====== SOURCE MATERIAL ======

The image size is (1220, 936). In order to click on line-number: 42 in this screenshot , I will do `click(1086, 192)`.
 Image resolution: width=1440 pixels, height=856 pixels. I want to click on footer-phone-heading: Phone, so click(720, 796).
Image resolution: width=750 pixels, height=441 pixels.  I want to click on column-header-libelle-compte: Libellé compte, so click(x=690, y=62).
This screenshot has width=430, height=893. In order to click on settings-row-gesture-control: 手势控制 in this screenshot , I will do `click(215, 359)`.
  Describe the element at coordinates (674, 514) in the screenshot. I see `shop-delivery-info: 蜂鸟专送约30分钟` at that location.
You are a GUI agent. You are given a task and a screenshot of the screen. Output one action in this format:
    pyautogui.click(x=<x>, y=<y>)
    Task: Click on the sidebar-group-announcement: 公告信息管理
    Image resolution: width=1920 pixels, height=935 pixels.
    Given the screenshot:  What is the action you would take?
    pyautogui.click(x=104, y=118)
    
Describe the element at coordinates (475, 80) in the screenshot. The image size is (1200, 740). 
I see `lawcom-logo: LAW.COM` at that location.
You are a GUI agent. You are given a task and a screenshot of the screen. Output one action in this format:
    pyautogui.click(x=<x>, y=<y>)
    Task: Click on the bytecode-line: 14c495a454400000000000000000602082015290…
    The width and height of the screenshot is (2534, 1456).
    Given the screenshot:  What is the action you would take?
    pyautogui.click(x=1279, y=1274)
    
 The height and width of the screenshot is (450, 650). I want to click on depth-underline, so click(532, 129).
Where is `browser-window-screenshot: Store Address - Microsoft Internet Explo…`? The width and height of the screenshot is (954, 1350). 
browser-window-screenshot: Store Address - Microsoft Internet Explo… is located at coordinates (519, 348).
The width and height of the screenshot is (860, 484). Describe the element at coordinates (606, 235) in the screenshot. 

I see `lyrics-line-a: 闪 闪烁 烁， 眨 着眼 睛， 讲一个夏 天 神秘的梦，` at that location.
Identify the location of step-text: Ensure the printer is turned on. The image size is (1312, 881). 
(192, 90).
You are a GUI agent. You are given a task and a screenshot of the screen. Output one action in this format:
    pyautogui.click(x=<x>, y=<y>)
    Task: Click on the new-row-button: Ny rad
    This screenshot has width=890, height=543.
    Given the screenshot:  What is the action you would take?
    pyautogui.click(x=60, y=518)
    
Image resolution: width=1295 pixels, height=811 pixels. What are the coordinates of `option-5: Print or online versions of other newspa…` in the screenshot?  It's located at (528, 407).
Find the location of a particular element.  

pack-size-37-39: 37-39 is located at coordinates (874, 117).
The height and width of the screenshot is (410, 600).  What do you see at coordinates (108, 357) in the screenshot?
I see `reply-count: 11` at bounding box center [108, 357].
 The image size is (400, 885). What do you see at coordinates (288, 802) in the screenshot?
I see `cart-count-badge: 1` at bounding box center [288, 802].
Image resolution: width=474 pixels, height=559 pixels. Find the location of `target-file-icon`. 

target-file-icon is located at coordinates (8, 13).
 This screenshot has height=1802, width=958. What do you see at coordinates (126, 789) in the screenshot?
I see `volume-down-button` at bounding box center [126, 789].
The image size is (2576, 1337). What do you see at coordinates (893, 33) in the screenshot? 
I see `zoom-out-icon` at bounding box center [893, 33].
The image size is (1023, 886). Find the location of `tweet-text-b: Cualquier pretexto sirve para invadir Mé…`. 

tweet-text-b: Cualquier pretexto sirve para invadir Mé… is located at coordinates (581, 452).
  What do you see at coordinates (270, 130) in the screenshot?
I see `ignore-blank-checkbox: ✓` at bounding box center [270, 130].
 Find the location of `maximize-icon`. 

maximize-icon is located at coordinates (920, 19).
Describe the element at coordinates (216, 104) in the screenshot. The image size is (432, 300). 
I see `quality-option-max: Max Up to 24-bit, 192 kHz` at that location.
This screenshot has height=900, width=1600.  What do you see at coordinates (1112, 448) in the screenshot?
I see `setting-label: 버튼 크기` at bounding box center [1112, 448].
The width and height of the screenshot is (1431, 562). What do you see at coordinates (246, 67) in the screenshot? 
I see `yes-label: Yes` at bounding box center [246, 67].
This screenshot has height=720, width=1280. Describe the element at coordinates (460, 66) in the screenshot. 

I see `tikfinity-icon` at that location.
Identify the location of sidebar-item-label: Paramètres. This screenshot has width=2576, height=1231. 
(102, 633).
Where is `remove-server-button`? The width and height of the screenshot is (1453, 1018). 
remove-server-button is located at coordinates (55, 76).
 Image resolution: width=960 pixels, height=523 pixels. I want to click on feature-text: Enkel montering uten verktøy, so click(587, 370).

======

Could you reproduce every one of the items above word for word, with no changes at all?

The image size is (1220, 936). In order to click on line-number: 42 in this screenshot , I will do `click(1086, 192)`.
 Image resolution: width=1440 pixels, height=856 pixels. I want to click on footer-phone-heading: Phone, so click(720, 796).
Image resolution: width=750 pixels, height=441 pixels.  I want to click on column-header-libelle-compte: Libellé compte, so click(x=690, y=62).
This screenshot has width=430, height=893. In order to click on settings-row-gesture-control: 手势控制 in this screenshot , I will do `click(215, 359)`.
  Describe the element at coordinates (674, 514) in the screenshot. I see `shop-delivery-info: 蜂鸟专送约30分钟` at that location.
You are a GUI agent. You are given a task and a screenshot of the screen. Output one action in this format:
    pyautogui.click(x=<x>, y=<y>)
    Task: Click on the sidebar-group-announcement: 公告信息管理
    Image resolution: width=1920 pixels, height=935 pixels.
    Given the screenshot:  What is the action you would take?
    pyautogui.click(x=104, y=118)
    
Describe the element at coordinates (475, 80) in the screenshot. The image size is (1200, 740). 
I see `lawcom-logo: LAW.COM` at that location.
You are a GUI agent. You are given a task and a screenshot of the screen. Output one action in this format:
    pyautogui.click(x=<x>, y=<y>)
    Task: Click on the bytecode-line: 14c495a454400000000000000000602082015290…
    The width and height of the screenshot is (2534, 1456).
    Given the screenshot:  What is the action you would take?
    pyautogui.click(x=1279, y=1274)
    
 The height and width of the screenshot is (450, 650). I want to click on depth-underline, so click(532, 129).
Where is `browser-window-screenshot: Store Address - Microsoft Internet Explo…`? The width and height of the screenshot is (954, 1350). 
browser-window-screenshot: Store Address - Microsoft Internet Explo… is located at coordinates (519, 348).
The width and height of the screenshot is (860, 484). Describe the element at coordinates (606, 235) in the screenshot. 

I see `lyrics-line-a: 闪 闪烁 烁， 眨 着眼 睛， 讲一个夏 天 神秘的梦，` at that location.
Identify the location of step-text: Ensure the printer is turned on. The image size is (1312, 881). 
(192, 90).
You are a GUI agent. You are given a task and a screenshot of the screen. Output one action in this format:
    pyautogui.click(x=<x>, y=<y>)
    Task: Click on the new-row-button: Ny rad
    This screenshot has width=890, height=543.
    Given the screenshot:  What is the action you would take?
    pyautogui.click(x=60, y=518)
    
Image resolution: width=1295 pixels, height=811 pixels. What are the coordinates of `option-5: Print or online versions of other newspa…` in the screenshot?  It's located at (528, 407).
Find the location of a particular element.  

pack-size-37-39: 37-39 is located at coordinates (874, 117).
The height and width of the screenshot is (410, 600).  What do you see at coordinates (108, 357) in the screenshot?
I see `reply-count: 11` at bounding box center [108, 357].
 The image size is (400, 885). What do you see at coordinates (288, 802) in the screenshot?
I see `cart-count-badge: 1` at bounding box center [288, 802].
Image resolution: width=474 pixels, height=559 pixels. Find the location of `target-file-icon`. 

target-file-icon is located at coordinates (8, 13).
 This screenshot has height=1802, width=958. What do you see at coordinates (126, 789) in the screenshot?
I see `volume-down-button` at bounding box center [126, 789].
The image size is (2576, 1337). What do you see at coordinates (893, 33) in the screenshot? 
I see `zoom-out-icon` at bounding box center [893, 33].
The image size is (1023, 886). Find the location of `tweet-text-b: Cualquier pretexto sirve para invadir Mé…`. 

tweet-text-b: Cualquier pretexto sirve para invadir Mé… is located at coordinates (581, 452).
  What do you see at coordinates (270, 130) in the screenshot?
I see `ignore-blank-checkbox: ✓` at bounding box center [270, 130].
 Find the location of `maximize-icon`. 

maximize-icon is located at coordinates (920, 19).
Describe the element at coordinates (216, 104) in the screenshot. The image size is (432, 300). 
I see `quality-option-max: Max Up to 24-bit, 192 kHz` at that location.
This screenshot has height=900, width=1600.  What do you see at coordinates (1112, 448) in the screenshot?
I see `setting-label: 버튼 크기` at bounding box center [1112, 448].
The width and height of the screenshot is (1431, 562). What do you see at coordinates (246, 67) in the screenshot? 
I see `yes-label: Yes` at bounding box center [246, 67].
This screenshot has height=720, width=1280. Describe the element at coordinates (460, 66) in the screenshot. 

I see `tikfinity-icon` at that location.
Identify the location of sidebar-item-label: Paramètres. This screenshot has width=2576, height=1231. 
(102, 633).
Where is `remove-server-button`? The width and height of the screenshot is (1453, 1018). 
remove-server-button is located at coordinates (55, 76).
 Image resolution: width=960 pixels, height=523 pixels. I want to click on feature-text: Enkel montering uten verktøy, so click(587, 370).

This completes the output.